3.1. Case 0—Benchmark
Case 0 is the benchmark case where no heat exchangers are utilised for energy integration. Only utilities are allowed for heating and cooling requirements. Case 0 provides an overview of the energy-demanding operation of an oleochemical production facility. All present-day plants have some form of HEN in place, except in cases where space is limited (e.g., offshore oil and gas platforms). Evaluation of a base case may appear pointless because no modern chemical plants operate without an HEN, but this evaluation provides a numerical finding of how energy-intensive an oleochemical process plant can be.
Table 5 summarises the utilities used and required by the streams, with the respective operating costs.
From
Table 5, the stream with the lowest cold utility requirement (stream C) also has the lowest annual operating cost (333 USD/year). On the other hand, the stream with the lowest hot utility requirement (stream L) operates at 28,294 USD/year, a factor 85-fold greater than stream C. A deduction can be made that greater savings in heating utility produce greater savings in heating cost, in contrast to a cooling utility. Upon further observation, while the total utility required and the operating cost exceeded two million GJ and nine million USD yearly, it can be seen that there is a great divide between the energy and cost required between the phase change streams and non-phase change streams. The energy consumed and operating cost by phase change streams (1,890,854 GJ/year and 8,086,655 USD/year) is significantly higher than the non-phase change streams (262,583 GJ/year and 1,815,859 USD/year).
As discussed, large modifications are discouraged to avoid adverse results in practice. Overall, the hot and cold utility requirements for phase change streams are equal at 931,536 GJ/year. Theoretically, through pinch technology, no external utilities are required for these streams. In Case 0, the hot and cold process streams undergoing phase change are fully integrated with each other, and provide significant savings to the system. Furthermore, there are safety hazards associated with streams undergoing phase change. Thus, modification proposals (Cases 2 and 3) will not consider the phase change streams except for stream P, because the low utility and operating cost stream is considered as a low-risk stream to be retrofitted. To reiterate, this section of this journal aims to showcase the scale of energy and cost required to operate an oleochemical plant. Case 0 has effectively demonstrated its objective by calculating the astronomical energy and cost required annually. Significant savings in energy and cost are expected in Case 1, which is a recreation of the current setup. After that, Case 1 will be re-evaluated.

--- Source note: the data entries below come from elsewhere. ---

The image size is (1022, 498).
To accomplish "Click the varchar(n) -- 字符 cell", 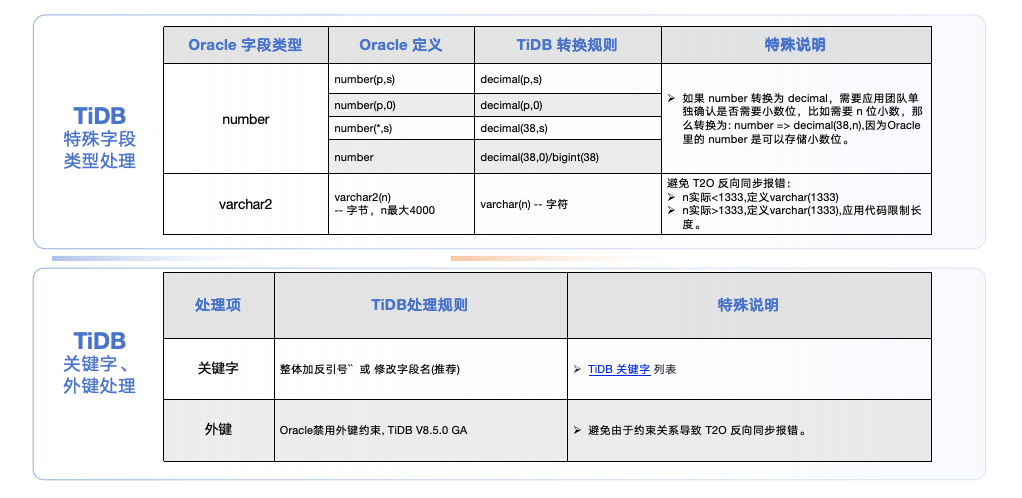I will tap(567, 204).
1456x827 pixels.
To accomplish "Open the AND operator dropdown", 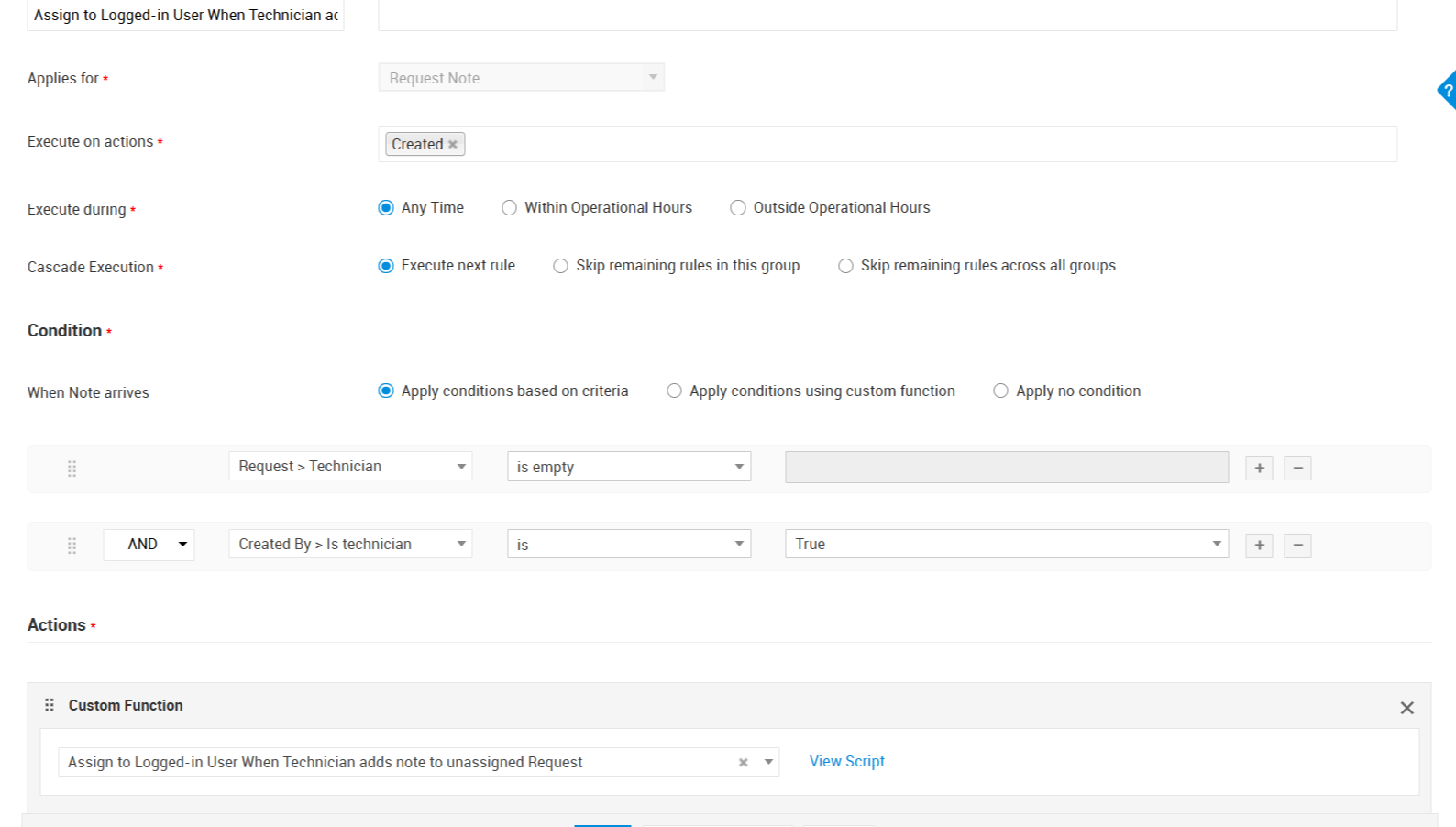I will (x=149, y=545).
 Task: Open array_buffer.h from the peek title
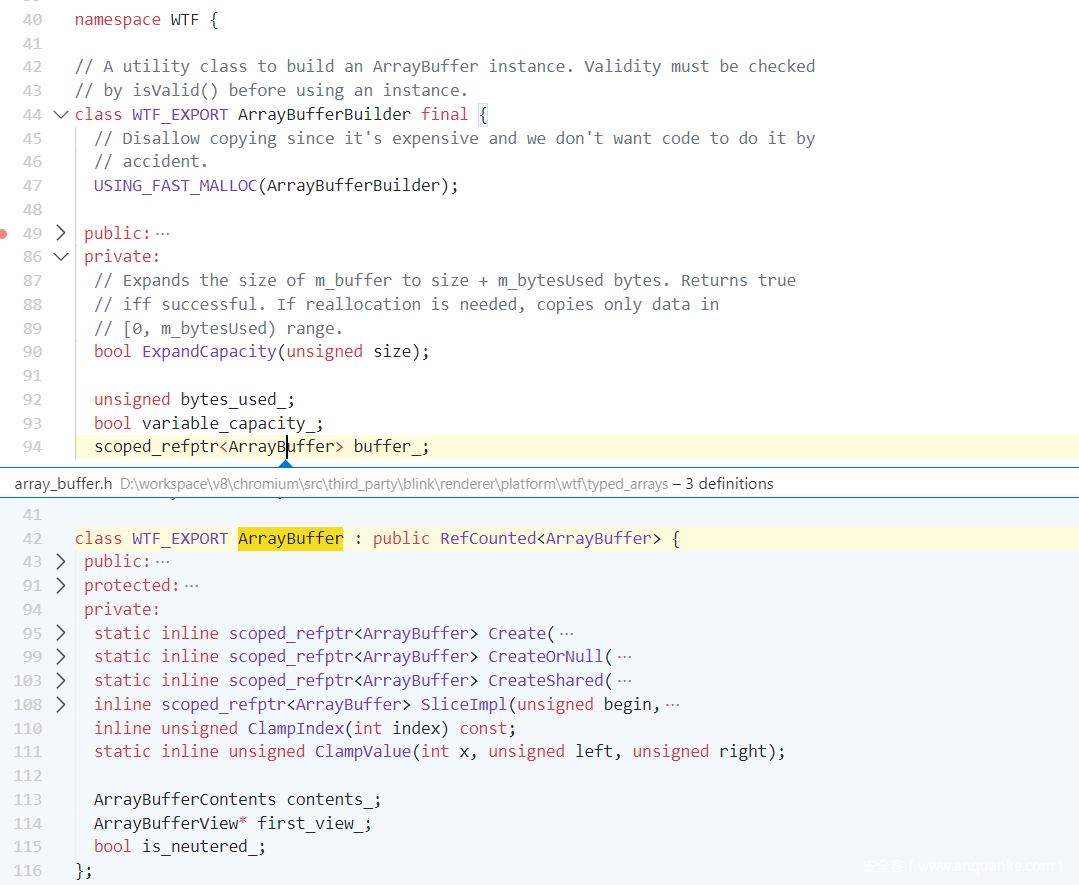[64, 484]
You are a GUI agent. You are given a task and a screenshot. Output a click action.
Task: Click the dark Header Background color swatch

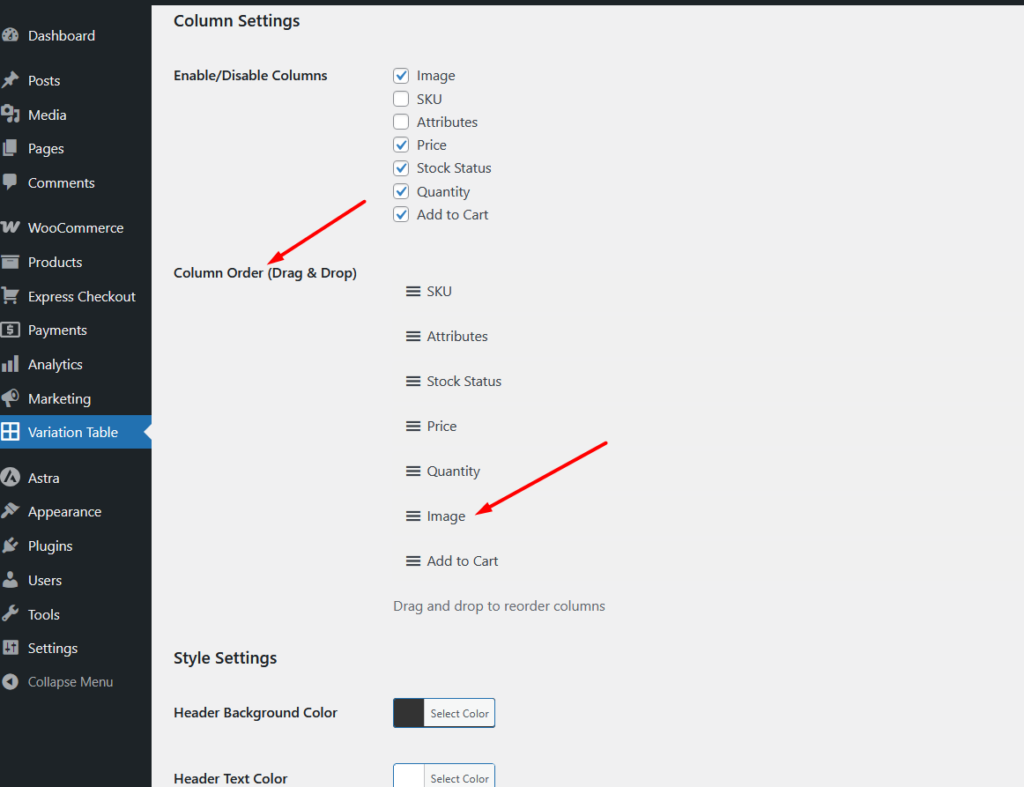pyautogui.click(x=409, y=713)
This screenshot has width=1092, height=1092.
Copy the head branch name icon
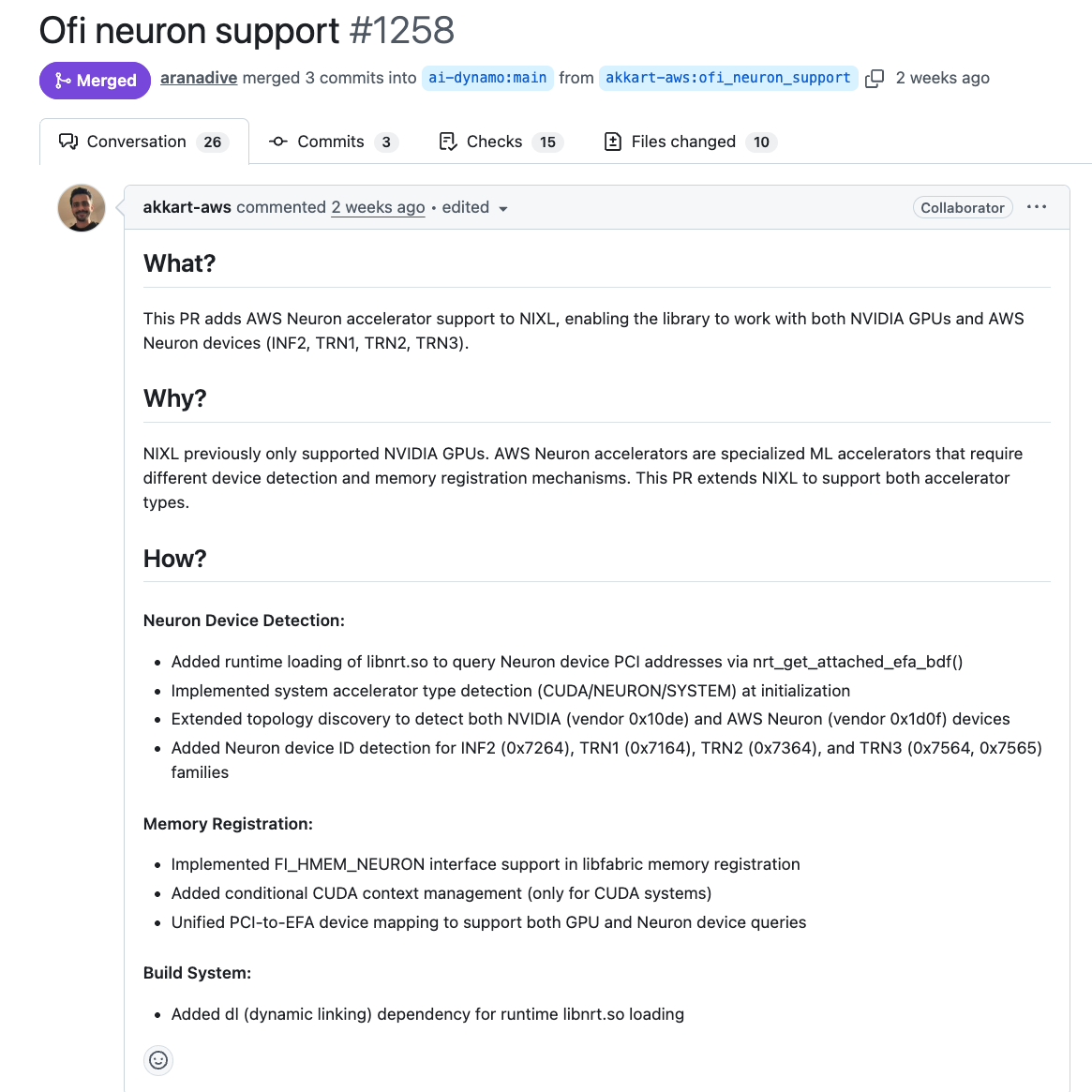click(875, 79)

Two retrofit cases are proposed; one is constrained by minimal additional cost (Case 2) and the other is focused on maximum energy recovery (Case 3).
3.2. Case 1—Current Case
The current HEN is reproduced below in
Figure 3. It underwent heat integration by the industrial partner several years prior to this research and has been in place ever since. Case 1 was evaluated with Case 0 to investigate the energy saved in an existing oleochemical plant. Findings from this will be a valuable addition to the limited data available in the oleochemical industry. The simulation in AEA produced results that matched data provided by industrial partner. Replication of an HEN is feasible in AEA; therefore, the streams were deemed suitable to undergo retrofitting using the software. The performance of the current HEN was investigated and compared with its base case in terms of energy and operating cost reduction.
Due to multiple utilities, there were two series of hot and cold pinches, which are 144 °C and 134 °C as well as 70 °C and 60 °C, when using an LMTD of 10 °C. The same temperature pinches occurred for Cases 2 and 3. There were four coolers, six heaters, and three heat exchangers in total for non-phase change streams. Compared to Case 0, the current HEN provided a total reduction of 80.82% in operating cost and 87.43% in energy consumption. However, these superficial data alone do not provide any in-depth context on streams’ interactions and how the retrofit process can be simplified henceforth.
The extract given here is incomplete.